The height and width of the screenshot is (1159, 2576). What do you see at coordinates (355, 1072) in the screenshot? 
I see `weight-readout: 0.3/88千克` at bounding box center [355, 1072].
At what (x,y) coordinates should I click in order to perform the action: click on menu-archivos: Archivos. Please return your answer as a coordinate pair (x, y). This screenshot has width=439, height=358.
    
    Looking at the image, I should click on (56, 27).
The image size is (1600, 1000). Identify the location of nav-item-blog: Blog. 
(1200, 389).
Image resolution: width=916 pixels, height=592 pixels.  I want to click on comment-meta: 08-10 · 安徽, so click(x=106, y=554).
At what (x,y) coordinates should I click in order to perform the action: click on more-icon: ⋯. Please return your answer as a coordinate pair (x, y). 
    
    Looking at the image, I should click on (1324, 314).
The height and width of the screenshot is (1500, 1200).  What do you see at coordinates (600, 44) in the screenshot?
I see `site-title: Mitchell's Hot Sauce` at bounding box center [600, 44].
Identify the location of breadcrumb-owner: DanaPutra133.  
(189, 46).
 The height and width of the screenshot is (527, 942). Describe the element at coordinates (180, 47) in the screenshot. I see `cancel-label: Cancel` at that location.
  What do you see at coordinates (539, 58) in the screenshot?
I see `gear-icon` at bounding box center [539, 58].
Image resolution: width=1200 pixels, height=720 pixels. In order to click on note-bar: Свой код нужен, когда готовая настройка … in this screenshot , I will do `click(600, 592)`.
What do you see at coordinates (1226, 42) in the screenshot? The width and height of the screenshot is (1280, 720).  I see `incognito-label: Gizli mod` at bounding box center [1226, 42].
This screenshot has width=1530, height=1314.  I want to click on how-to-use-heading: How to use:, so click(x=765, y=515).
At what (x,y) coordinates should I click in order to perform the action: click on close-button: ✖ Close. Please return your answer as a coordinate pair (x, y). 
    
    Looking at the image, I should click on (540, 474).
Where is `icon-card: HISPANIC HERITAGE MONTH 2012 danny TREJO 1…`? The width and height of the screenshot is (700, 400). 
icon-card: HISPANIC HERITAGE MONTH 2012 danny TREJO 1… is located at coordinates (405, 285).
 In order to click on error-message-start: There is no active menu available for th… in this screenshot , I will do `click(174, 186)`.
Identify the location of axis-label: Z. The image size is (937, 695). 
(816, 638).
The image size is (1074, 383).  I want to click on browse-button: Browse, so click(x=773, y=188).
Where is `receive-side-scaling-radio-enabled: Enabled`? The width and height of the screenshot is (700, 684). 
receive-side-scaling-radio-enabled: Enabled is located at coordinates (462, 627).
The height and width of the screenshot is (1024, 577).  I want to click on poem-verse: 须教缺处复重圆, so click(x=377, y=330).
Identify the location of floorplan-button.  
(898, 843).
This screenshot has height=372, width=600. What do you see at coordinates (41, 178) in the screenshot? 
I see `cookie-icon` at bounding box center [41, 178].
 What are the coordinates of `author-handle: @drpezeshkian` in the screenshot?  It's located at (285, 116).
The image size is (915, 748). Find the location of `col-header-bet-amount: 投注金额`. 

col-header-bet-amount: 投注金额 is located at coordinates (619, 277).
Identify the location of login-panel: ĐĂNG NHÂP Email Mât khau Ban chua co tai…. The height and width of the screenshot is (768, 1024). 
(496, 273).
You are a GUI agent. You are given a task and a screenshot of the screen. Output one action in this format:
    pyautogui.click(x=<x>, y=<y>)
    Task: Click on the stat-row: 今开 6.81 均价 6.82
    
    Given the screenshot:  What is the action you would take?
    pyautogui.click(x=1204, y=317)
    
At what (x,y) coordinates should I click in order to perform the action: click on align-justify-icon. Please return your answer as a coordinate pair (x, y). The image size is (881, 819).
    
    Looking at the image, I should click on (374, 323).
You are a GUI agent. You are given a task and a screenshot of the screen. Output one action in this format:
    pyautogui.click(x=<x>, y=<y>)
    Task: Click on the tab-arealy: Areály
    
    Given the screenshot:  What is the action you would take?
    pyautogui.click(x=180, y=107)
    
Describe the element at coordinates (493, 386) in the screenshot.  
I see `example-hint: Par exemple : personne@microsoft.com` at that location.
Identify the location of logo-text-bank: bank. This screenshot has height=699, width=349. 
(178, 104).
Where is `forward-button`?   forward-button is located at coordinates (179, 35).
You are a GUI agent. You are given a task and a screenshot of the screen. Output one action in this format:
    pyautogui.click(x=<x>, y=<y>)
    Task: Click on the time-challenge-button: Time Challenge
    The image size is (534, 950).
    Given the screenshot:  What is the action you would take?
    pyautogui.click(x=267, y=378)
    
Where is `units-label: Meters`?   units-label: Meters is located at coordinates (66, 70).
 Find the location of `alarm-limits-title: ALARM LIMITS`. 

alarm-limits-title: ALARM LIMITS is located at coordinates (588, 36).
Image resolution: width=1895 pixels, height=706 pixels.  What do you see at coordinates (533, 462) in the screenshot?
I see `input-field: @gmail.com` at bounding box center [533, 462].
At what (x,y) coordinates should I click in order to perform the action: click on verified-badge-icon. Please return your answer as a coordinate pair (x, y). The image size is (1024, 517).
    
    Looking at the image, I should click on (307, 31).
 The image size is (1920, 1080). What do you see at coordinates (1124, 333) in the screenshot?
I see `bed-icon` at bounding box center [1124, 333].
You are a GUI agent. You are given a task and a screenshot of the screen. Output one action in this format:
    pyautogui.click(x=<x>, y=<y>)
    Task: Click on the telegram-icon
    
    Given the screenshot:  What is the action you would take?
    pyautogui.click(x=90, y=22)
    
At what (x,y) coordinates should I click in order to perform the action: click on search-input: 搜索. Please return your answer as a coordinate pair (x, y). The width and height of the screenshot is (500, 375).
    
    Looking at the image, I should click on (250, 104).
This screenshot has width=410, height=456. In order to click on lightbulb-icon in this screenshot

+ + + + +

Task directions: Lay out every line of the items above as a Markdown table with the columns Row and Line, numbering the rows in order and skipping blank lines.

Result below:
| Row | Line |
|---|---|
| 1 | The height and width of the screenshot is (1159, 2576). What do you see at coordinates (355, 1072) in the screenshot?  |
| 2 | I see `weight-readout: 0.3/88千克` at bounding box center [355, 1072]. |
| 3 | At what (x,y) coordinates should I click in order to perform the action: click on menu-archivos: Archivos. Please return your answer as a coordinate pair (x, y). This screenshot has width=439, height=358. |
| 4 |     Looking at the image, I should click on (56, 27). |
| 5 | The image size is (1600, 1000). Identify the location of nav-item-blog: Blog.  |
| 6 | (1200, 389). |
| 7 | Image resolution: width=916 pixels, height=592 pixels.  I want to click on comment-meta: 08-10 · 安徽, so click(x=106, y=554). |
| 8 | At what (x,y) coordinates should I click in order to perform the action: click on more-icon: ⋯. Please return your answer as a coordinate pair (x, y).  |
| 9 |     Looking at the image, I should click on (1324, 314). |
| 10 | The height and width of the screenshot is (1500, 1200).  What do you see at coordinates (600, 44) in the screenshot? |
| 11 | I see `site-title: Mitchell's Hot Sauce` at bounding box center [600, 44]. |
| 12 | Identify the location of breadcrumb-owner: DanaPutra133.   |
| 13 | (189, 46). |
| 14 |  The height and width of the screenshot is (527, 942). Describe the element at coordinates (180, 47) in the screenshot. I see `cancel-label: Cancel` at that location. |
| 15 |   What do you see at coordinates (539, 58) in the screenshot? |
| 16 | I see `gear-icon` at bounding box center [539, 58]. |
| 17 | Image resolution: width=1200 pixels, height=720 pixels. In order to click on note-bar: Свой код нужен, когда готовая настройка … in this screenshot , I will do `click(600, 592)`. |
| 18 | What do you see at coordinates (1226, 42) in the screenshot? The width and height of the screenshot is (1280, 720).  I see `incognito-label: Gizli mod` at bounding box center [1226, 42]. |
| 19 | This screenshot has width=1530, height=1314.  I want to click on how-to-use-heading: How to use:, so click(x=765, y=515). |
| 20 | At what (x,y) coordinates should I click in order to perform the action: click on close-button: ✖ Close. Please return your answer as a coordinate pair (x, y).  |
| 21 |     Looking at the image, I should click on (540, 474). |
| 22 | Where is `icon-card: HISPANIC HERITAGE MONTH 2012 danny TREJO 1…`? The width and height of the screenshot is (700, 400).  |
| 23 | icon-card: HISPANIC HERITAGE MONTH 2012 danny TREJO 1… is located at coordinates (405, 285). |
| 24 |  In order to click on error-message-start: There is no active menu available for th… in this screenshot , I will do `click(174, 186)`. |
| 25 | Identify the location of axis-label: Z. The image size is (937, 695).  |
| 26 | (816, 638). |
| 27 | The image size is (1074, 383).  I want to click on browse-button: Browse, so click(x=773, y=188). |
| 28 | Where is `receive-side-scaling-radio-enabled: Enabled`? The width and height of the screenshot is (700, 684).  |
| 29 | receive-side-scaling-radio-enabled: Enabled is located at coordinates (462, 627). |
| 30 | The height and width of the screenshot is (1024, 577).  I want to click on poem-verse: 须教缺处复重圆, so click(x=377, y=330). |
| 31 | Identify the location of floorplan-button.   |
| 32 | (898, 843). |
| 33 | This screenshot has height=372, width=600. What do you see at coordinates (41, 178) in the screenshot?  |
| 34 | I see `cookie-icon` at bounding box center [41, 178]. |
| 35 |  What are the coordinates of `author-handle: @drpezeshkian` in the screenshot?  It's located at (285, 116). |
| 36 | The image size is (915, 748). Find the location of `col-header-bet-amount: 投注金额`.  |
| 37 | col-header-bet-amount: 投注金额 is located at coordinates (619, 277). |
| 38 | Identify the location of login-panel: ĐĂNG NHÂP Email Mât khau Ban chua co tai…. The height and width of the screenshot is (768, 1024).  |
| 39 | (496, 273). |
| 40 | You are a GUI agent. You are given a task and a screenshot of the screen. Output one action in this format: |
| 41 |     pyautogui.click(x=<x>, y=<y>) |
| 42 |     Task: Click on the stat-row: 今开 6.81 均价 6.82 |
| 43 |     Given the screenshot:  What is the action you would take? |
| 44 |     pyautogui.click(x=1204, y=317) |
| 45 | At what (x,y) coordinates should I click in order to perform the action: click on align-justify-icon. Please return your answer as a coordinate pair (x, y). The image size is (881, 819). |
| 46 |     Looking at the image, I should click on (374, 323). |
| 47 | You are a GUI agent. You are given a task and a screenshot of the screen. Output one action in this format: |
| 48 |     pyautogui.click(x=<x>, y=<y>) |
| 49 |     Task: Click on the tab-arealy: Areály |
| 50 |     Given the screenshot:  What is the action you would take? |
| 51 |     pyautogui.click(x=180, y=107) |
| 52 | Describe the element at coordinates (493, 386) in the screenshot.   |
| 53 | I see `example-hint: Par exemple : personne@microsoft.com` at that location. |
| 54 | Identify the location of logo-text-bank: bank. This screenshot has height=699, width=349.  |
| 55 | (178, 104). |
| 56 | Where is `forward-button`?   forward-button is located at coordinates (179, 35). |
| 57 | You are a GUI agent. You are given a task and a screenshot of the screen. Output one action in this format: |
| 58 |     pyautogui.click(x=<x>, y=<y>) |
| 59 |     Task: Click on the time-challenge-button: Time Challenge |
| 60 |     The image size is (534, 950). |
| 61 |     Given the screenshot:  What is the action you would take? |
| 62 |     pyautogui.click(x=267, y=378) |
| 63 | Where is `units-label: Meters`?   units-label: Meters is located at coordinates (66, 70). |
| 64 |  Find the location of `alarm-limits-title: ALARM LIMITS`.  |
| 65 | alarm-limits-title: ALARM LIMITS is located at coordinates (588, 36). |
| 66 | Image resolution: width=1895 pixels, height=706 pixels.  What do you see at coordinates (533, 462) in the screenshot? |
| 67 | I see `input-field: @gmail.com` at bounding box center [533, 462]. |
| 68 | At what (x,y) coordinates should I click in order to perform the action: click on verified-badge-icon. Please return your answer as a coordinate pair (x, y). The image size is (1024, 517). |
| 69 |     Looking at the image, I should click on (307, 31). |
| 70 |  The image size is (1920, 1080). What do you see at coordinates (1124, 333) in the screenshot? |
| 71 | I see `bed-icon` at bounding box center [1124, 333]. |
| 72 | You are a GUI agent. You are given a task and a screenshot of the screen. Output one action in this format: |
| 73 |     pyautogui.click(x=<x>, y=<y>) |
| 74 |     Task: Click on the telegram-icon |
| 75 |     Given the screenshot:  What is the action you would take? |
| 76 |     pyautogui.click(x=90, y=22) |
| 77 | At what (x,y) coordinates should I click in order to perform the action: click on search-input: 搜索. Please return your answer as a coordinate pair (x, y). The width and height of the screenshot is (500, 375). |
| 78 |     Looking at the image, I should click on (250, 104). |
| 79 | This screenshot has width=410, height=456. In order to click on lightbulb-icon in this screenshot |